Driver Face Analysis for Intelligent Vehicles
The car industry is curious to find out as much as possible about driver behavior. What does a driver focus on while driving? How long does a driver look at the dashboard or the rear mirror? The goal is to design smarter, safer cars. Drivers are videotaped in simulators and in the real world. The videos are then annotated by hand in a painstaking process. Automation of this process is needed, because it would allow a larger test population. In addition, automatic recognition of driver intentions or mistakes may trigger safety features in our future "intelligent cars." The goal of this project is to implement a system that automatically analyzes the driver's face.

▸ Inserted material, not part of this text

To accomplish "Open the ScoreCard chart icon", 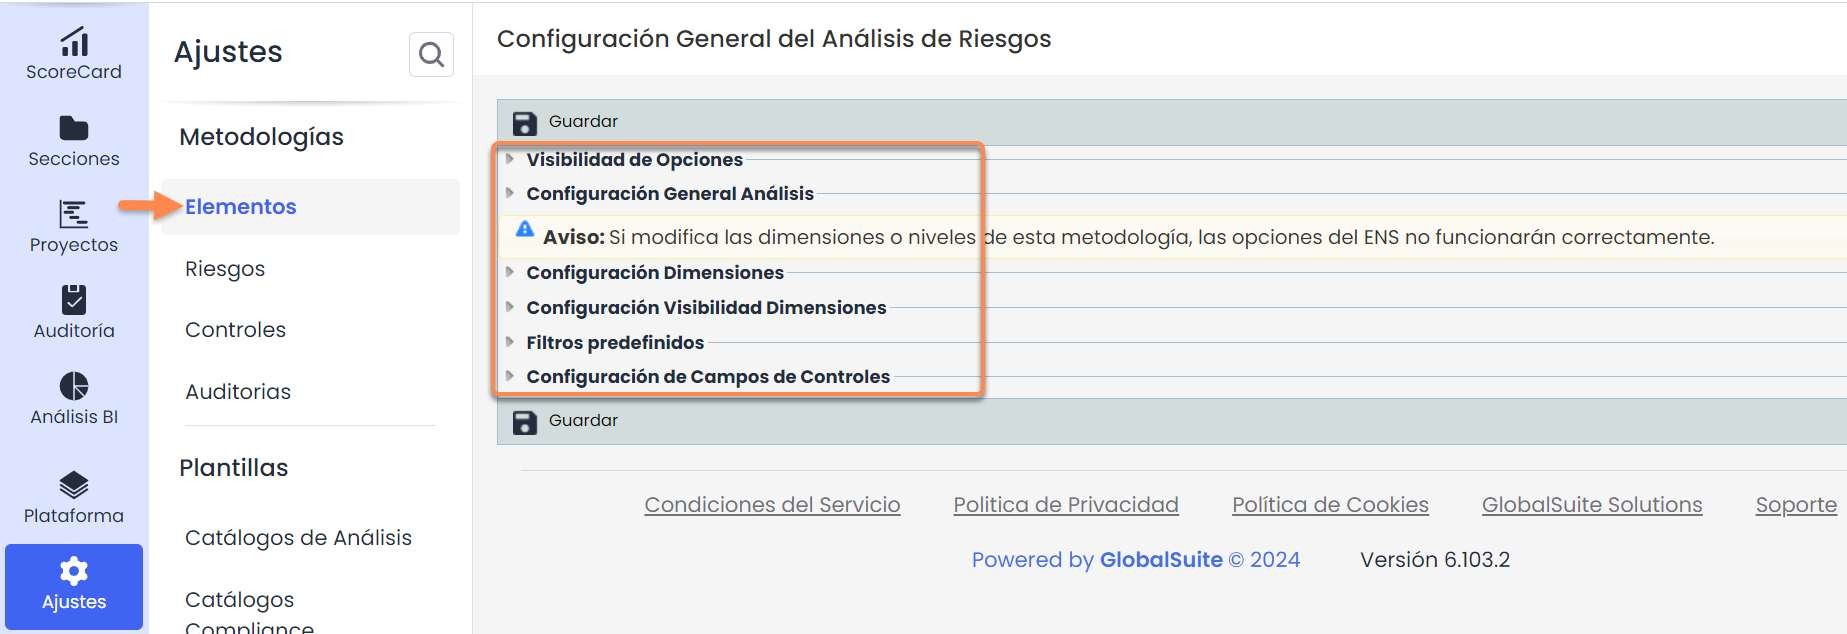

The system should detect and track facial features. This would be a good group project, since it can be combined with the "Head Tracker" and "Warning System for Tired Drivers" projects. Please ask me for references.
The goal of this project is to implement a system that recognizes a person by matching his or her image to a database of faces. A powerful approach for recognizing faces is the principle component analysis (PCA) of an image. You can implement a PCA "Eigenface" algorithm for simple mug-shot pictures or an extension that can handle more complicated scenarios. The original paper om PCA representation of faces was written by Kirby and Sirovich. Also, please ask me for the paper by Turk and Pentland.
You would reimplement an optical flow algorithm, for example, Horn and Schunk's algorithm (see textbook or journal paper). To test the algorithm, you should set up some experiments. Move the camera or the objects and try to recover the direction of motion.
This would be a good programming project for anyone who is interested in computer vision and computer graphics and enjoys geometry. The goal is to take images from a hand-held video camera and stitch them seamlessly into a panoramic mosaic. Image mosaics are needed in virtual reality designs and for video conferencing. You could try to come up with your own algorithm or reimplement an existing algorithm, for example, H.-Y. Shum's and R. Szeliski's algorithms (ICCV'98, ICCV'99).
Here's a simple way to embed a secret message in an digital image: Convert the message into a string of zeros and ones. Assume the message contains 50 one-bit letters. Use the first 50 pixels in your image and, for each pixel, substitute the lowest bit of the pixel gray level with a letter of the message. Our eyes are not sensitive enough to notice that the image changed. Implement and test this algorithm. Find another, more sophisticated method. See, for example, a paper by Farid. This project requires knowledge in cryptography.
Develop a character recognition program to recognize the letters and numbers on license plates. You can treat the characters as binary images and use correlation, Euler number, and/or thinning techniques for recognition. You may want to simplify the problem by only trying to recognize certain fonts or just digits.
Use two images of an object to compute the 3D "structure" of the object. If you set up your own camera system, try to keep the camera geometry simple, so that the epipolar lines are parallel to the image rows. You can then search along the epipolar lines to find corresponding points in the two images. You may also use the stereo images provided by Scharstein. Illustrate the results of your algorithm on a few examples. Warning: We may use this project as the last homework programming assignment. If you choose this project, you will have to demonstrate that your work significantly improves upon your homework solution.